The most naive way to achieve it can be this:

keyedRDD.map {
  case(key, record) => {
    // Init a new resource.
    val resource = new Resource()

    // Call the external resource for value.
    val result = resource.process(record)

    // Close the resource.
    resource.close()

    // Return the result key value pair.
    (key, result)
  }
}

You may notice that the external resource is initialized for every record in RDD. It may potentially harm the whole job performance if the resource initialization overhead is large. For example, if the external resource requires a large memory space or the initialization time is long, the Spark job may suffer from memory constraint or the whole job can be slowed down.
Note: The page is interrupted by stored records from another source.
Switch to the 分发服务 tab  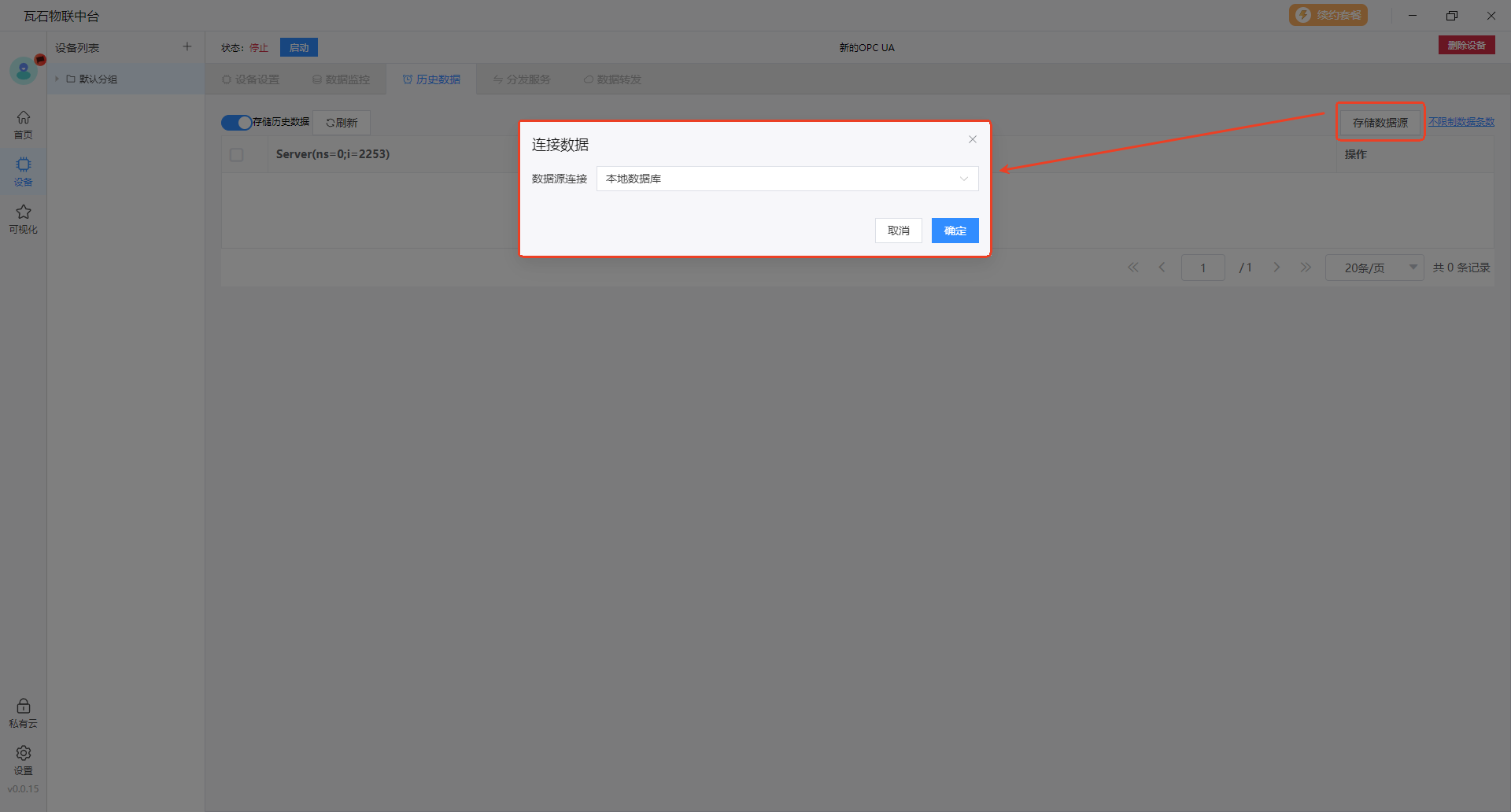click(522, 79)
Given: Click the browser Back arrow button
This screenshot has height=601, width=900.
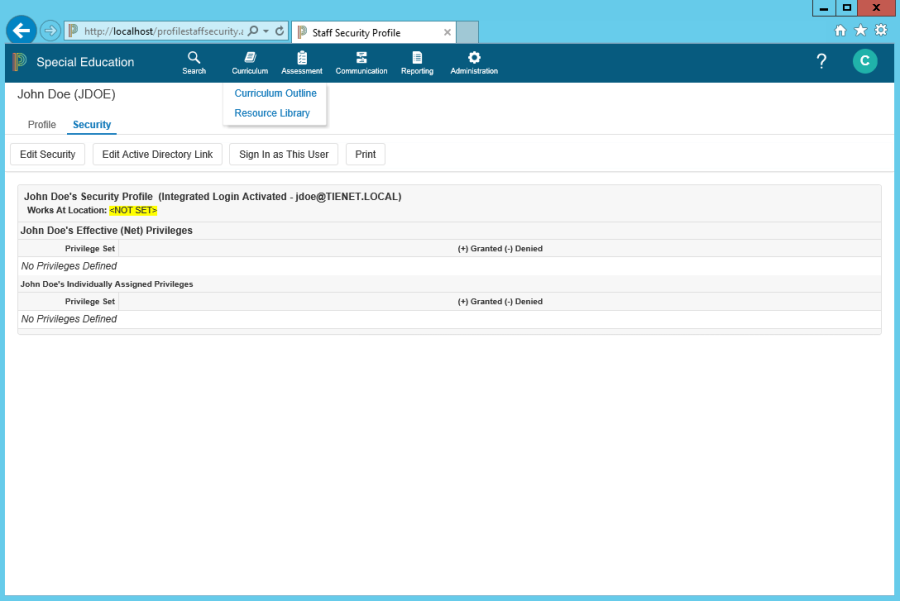Looking at the screenshot, I should [21, 31].
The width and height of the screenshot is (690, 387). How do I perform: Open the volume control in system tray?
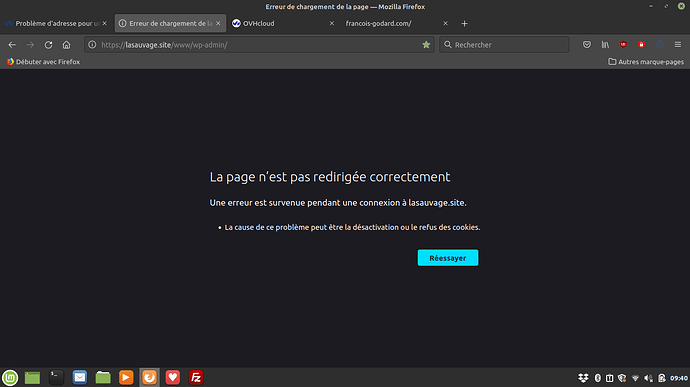tap(648, 378)
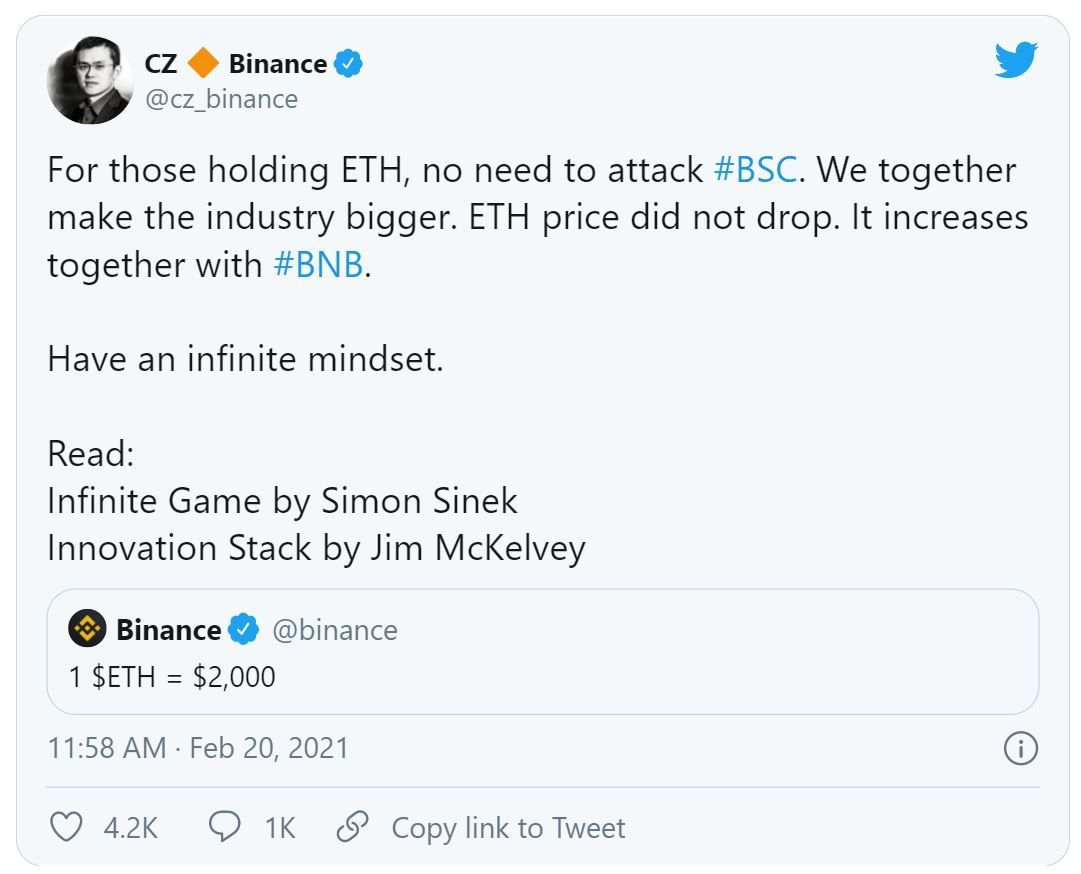Click Copy link to Tweet
The image size is (1081, 874).
tap(508, 828)
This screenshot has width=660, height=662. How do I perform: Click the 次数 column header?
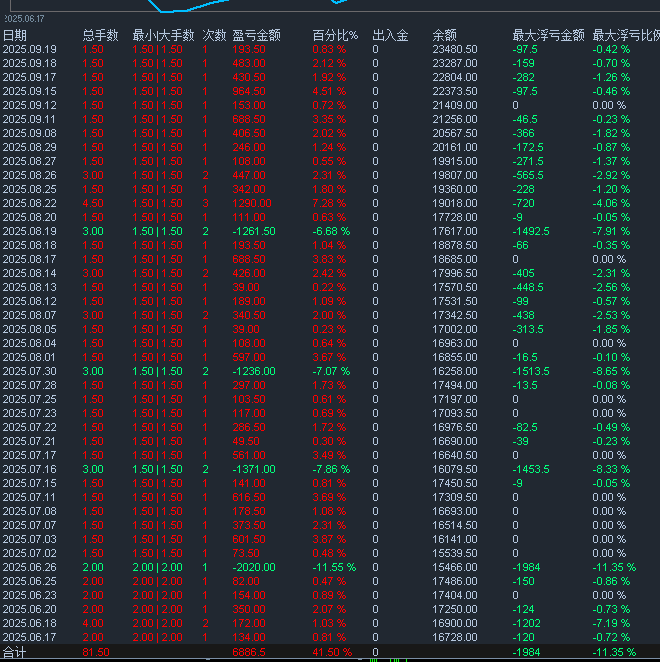coord(214,35)
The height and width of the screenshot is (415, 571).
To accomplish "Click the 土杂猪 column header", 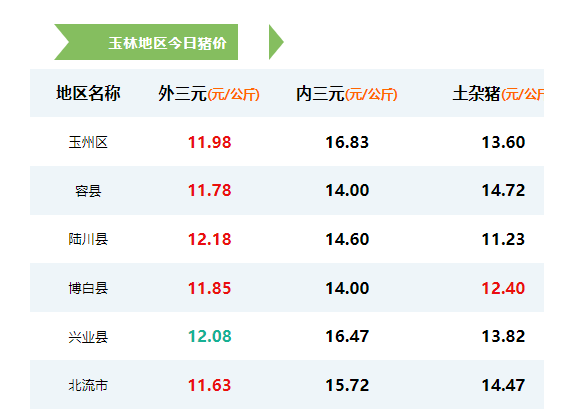I will pos(498,94).
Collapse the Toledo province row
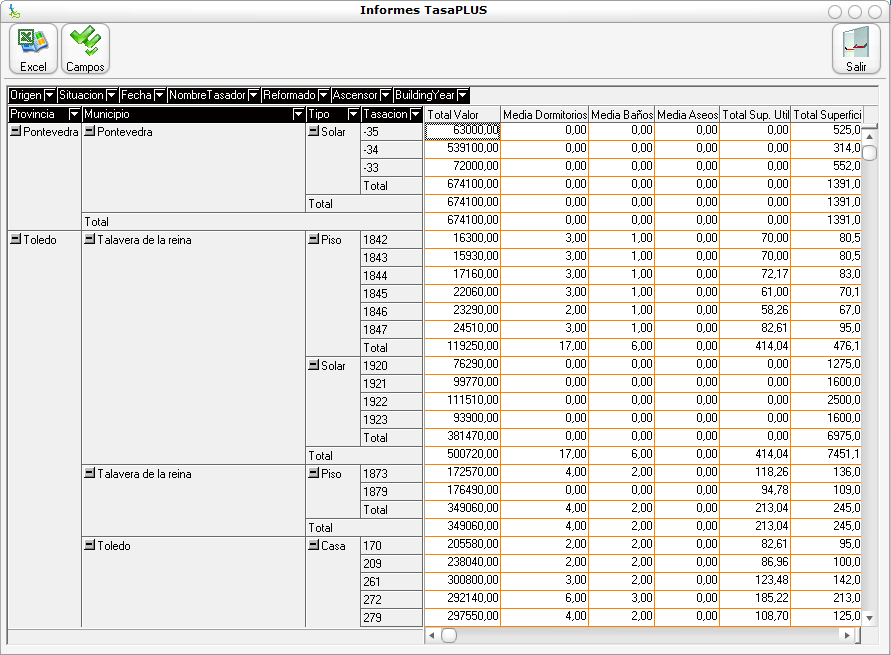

A better way is to initialize the resource once per RDD partition. This can be achieved by using the mapPartitions API. This API provides an iterator to the records of a certain partition. Thus, we can use the initialized external resource to process every record in the partition, and return a new iterator at the end:

keyedRDD.mapPartitions(iter => {
  // Init a new resource.
  val resource = new Resource()

  val buffer = new ListBuffer[(String, String)]
  while (iter.hasNext) {
    val (key, record) = iter.next

    // Call the external resource for value.
    val result = resource.process(record)

    // Put result key value pair to buffer.
    buffer += (key, result)
  }

  // The whole processing is done. Close the resource.
  resource.close()

  // Return the result iterator.
  buffer.iterator
})

This solution is optimal for resource initialization now. However, we use a ListBuffer to keep the result values of every record processing in a partition. Again, if the partition is large, the memory of an executor may not be enough to hold the entire partition's result, which results in job failure. To solve this, we can apply the custom iterator pattern:

// The custom iterator is a wrapper of the original one
class CustomIterator(iter: Iterator[(String, String)]) extends Iterator[(String, String)] {
  // Init a new resource.
  // This statement is executed when a new `CustomIterator` object is created.
  val resource = new Resource()

  // It should return the same value as the underlying iterator's `hasNext`
  def hasNext: Boolean = {
    val iterHasNext = iter.hasNext
    if (!iterHasNext) {
      // When it reaches the end of un iterator, close the external Resource.
      resource.close() 
    }
    iterHasNext
  }

  // Process data in `next` method.
  def next : (String, String) = {
    // Get the current key value pair from the underlying iterator.
    val (key, record) = iter.next

    // Call the external resource for value.
    val result = resource.process(record)

    // Return the result key value pair.
    (key, result)
  }
}

// Use the custom iterator to perform the map transformation.
keyedRDD.mapPartitions(new CustomIterator(_))

The trick here is to wrap the original iterator provided by mapPartitions with the custom iterator. The CustomIterator overrides hasNext and next methods. The details of these two methods are described in the code comment above. During the execution, the external resource is initialized when a new CustomIterator object is created. Then, in the internal implementation, mapPartitions calls hasNext and next of the CustomIterator object accordingly, which streamlined the data processing without any buffer in between. Finally when the iterator reaches the end, the external resource is closed.